You need to find partial derivatives of the function such that:

`f_x (x,y) = 6xy - 6x`

`f_y (x,y) = 3x^2 + 3y^2 - 6y`

You need to remember that critical points check simultaneously the equations `f_x (x,y) = 0` and `f_y (x,y) = 0` such that:

`6xy - 6x = 0`

`3x^2 + 3y^2 - 6y = 0`

You need to divide by 6 in first equation such that:

`xy - x = 0 =gt xy = x =gt x = 0; y=1`

You need to divide by 3 the second equation such that:

`x^2 + y^2 - 2y = 0`

You need to substitute 1 for y in the second equation such that:

`x^2 + 1 - 2 = 0 =gt x^2 = 1 =gt x_(1,2) = +-1`

The solution to the system of equations is `(1;1),` since x=0 and x=-1 do not check the simultaneous equations.

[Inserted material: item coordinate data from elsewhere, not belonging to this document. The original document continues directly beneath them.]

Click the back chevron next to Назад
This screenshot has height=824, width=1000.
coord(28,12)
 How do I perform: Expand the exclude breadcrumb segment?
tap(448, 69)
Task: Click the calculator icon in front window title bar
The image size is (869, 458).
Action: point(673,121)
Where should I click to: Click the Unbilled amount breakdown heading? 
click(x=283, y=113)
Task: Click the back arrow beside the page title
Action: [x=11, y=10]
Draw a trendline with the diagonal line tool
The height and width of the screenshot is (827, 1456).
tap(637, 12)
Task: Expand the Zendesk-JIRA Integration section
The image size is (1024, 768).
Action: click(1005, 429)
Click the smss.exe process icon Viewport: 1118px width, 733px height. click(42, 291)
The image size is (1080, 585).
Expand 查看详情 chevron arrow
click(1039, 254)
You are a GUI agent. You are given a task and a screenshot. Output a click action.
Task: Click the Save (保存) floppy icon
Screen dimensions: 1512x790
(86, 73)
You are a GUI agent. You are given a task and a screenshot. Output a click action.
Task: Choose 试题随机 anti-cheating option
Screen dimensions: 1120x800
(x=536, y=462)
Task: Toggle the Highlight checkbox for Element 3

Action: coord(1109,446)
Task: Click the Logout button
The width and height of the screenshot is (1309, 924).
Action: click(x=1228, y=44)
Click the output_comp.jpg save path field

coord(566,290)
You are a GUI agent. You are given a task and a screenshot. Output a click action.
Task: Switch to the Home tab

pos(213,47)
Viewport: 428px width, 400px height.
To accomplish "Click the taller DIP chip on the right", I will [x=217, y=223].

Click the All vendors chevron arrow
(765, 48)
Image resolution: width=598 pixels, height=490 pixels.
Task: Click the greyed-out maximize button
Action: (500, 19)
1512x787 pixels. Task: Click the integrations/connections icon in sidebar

You need to find the second partial derivatives `f_(x x) (x,y), f_(yy) (x,y)` and `f_(xy) (x,y)` such that:

`f_(x x) (x,y) = 6y-6`

`f_(yy) (x,y) = 2y-` `2`

`f_(xy) (x,y) = 6x`

You need to evaluate `f_(x x) (x,y)*f_(yy) (x,y) - [f_(xy) (x,y)]^2 ` at (1;1) such that:

`f_(x x) (1,1)*f_(yy) (1,1) - [f_(xy) (1,1)]^2 = 0*0 - 36 = -36 lt 0`

Since `f_(xx) (1,1)*f_(yy) (1,1) - [f_(xy) (1,1)]^2 = -36 lt 0` , then the function has a saddle point at (1,1).

**Since a saddle point is not an extreme point, the function has a saddle point at (1,1).**